As reported by GeekWire, the Bill and Melinda Gates Foundation released open source mobile payments software that can be used by impoverished nations to send payments globally. The mobile payment software is called Mojaloop, is available now, free-of-cost, for software developers to adapt and banks, financial service providers and companies to implement, and unlike PayPal, Mojaloop does not charge any fees to send or receive money.
Mojaloop's name is derived from "moja," which is the Swahili word for "one," and is a mobile payment solution for the poorest countries in Africa where just "going to the bank" is not an option. The Bill and Melinda Gates Foundation released a statement on Mojaloop and its purpose:
“Interoperability of digital payments has been the toughest hurdle for the financial services industry to overcome. With Mojaloop, our technology partners have finally achieved a solution that can apply to any service, and we invite banks and the payments industry to explore and test this tool.”

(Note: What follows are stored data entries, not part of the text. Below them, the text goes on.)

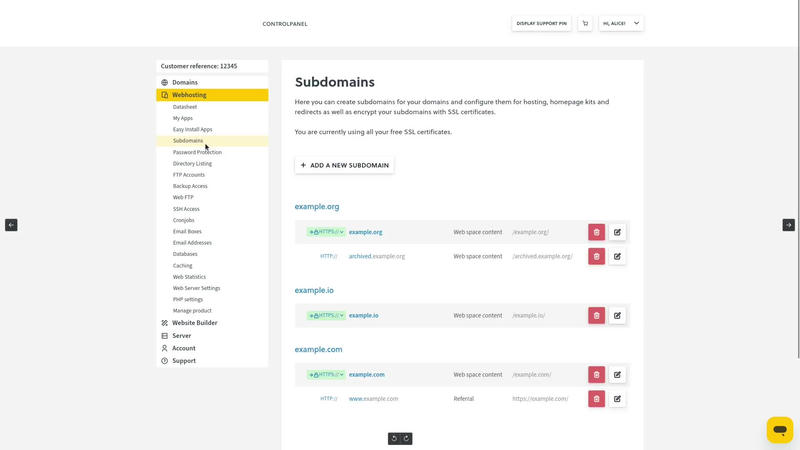Expand the Hi, Alice! account menu
Screen dimensions: 800x450
pos(621,23)
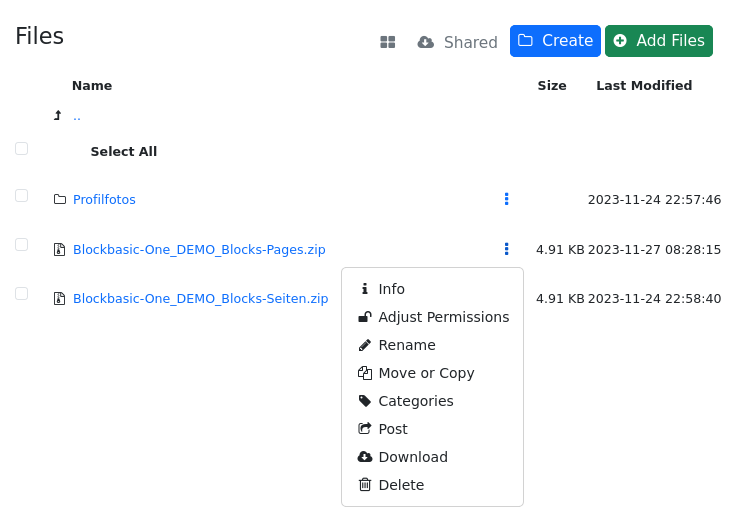The image size is (735, 528).
Task: Click the trash icon beside Delete
Action: point(365,485)
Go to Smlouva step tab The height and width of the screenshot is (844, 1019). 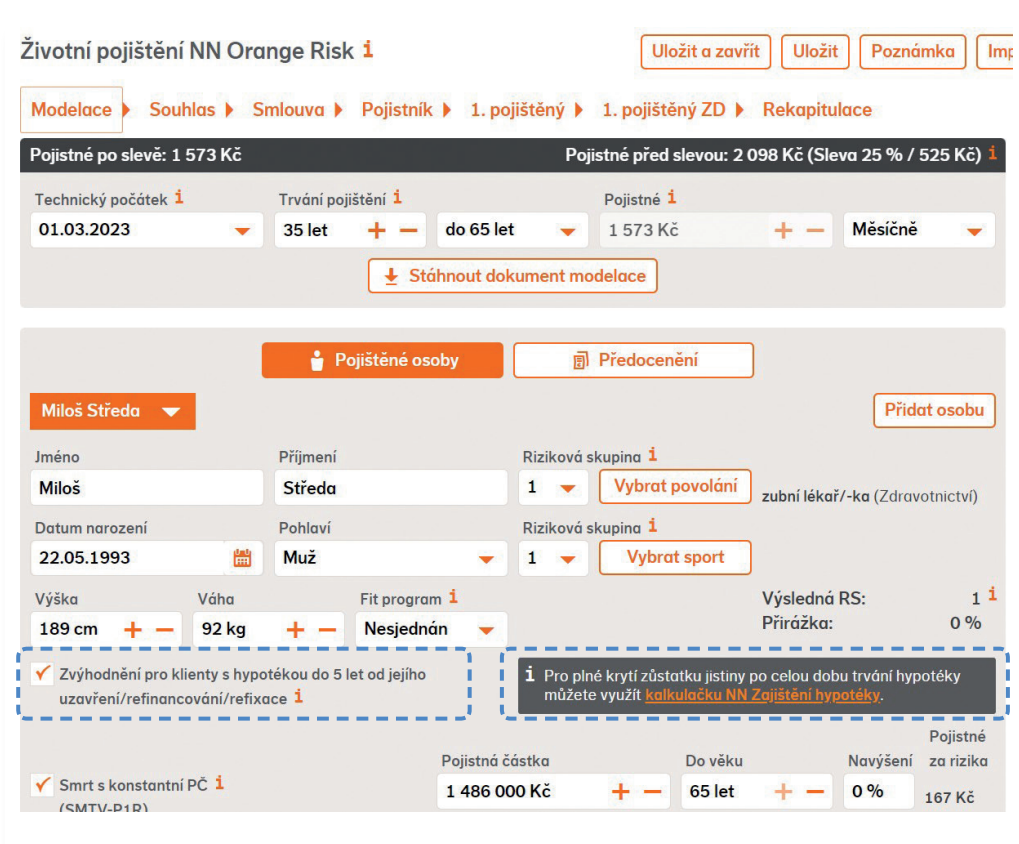288,110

Mojaloop was created by the Gates Foundation’s Leve One Project. The Leve One Project uses in-house expertise and resources to create mobile payment options for the world's poorest nations. In this case, the Gates Foundation was helped by fintech developers Ripple, Dwolla, ModusBox, Crosslake Technologies and Software Group to develop Mojaloop.
Since Mojaloop is open source, the software allows digital payments to be secure, interoperable, and at scale across all of Africa, regardless of the providers' software and services. Mojaloop is helpful, especially considering not everyone has a smartphone or access to mobile payment apps in poorer countries. Certainly, access to money is something that people in developed countries take for granted.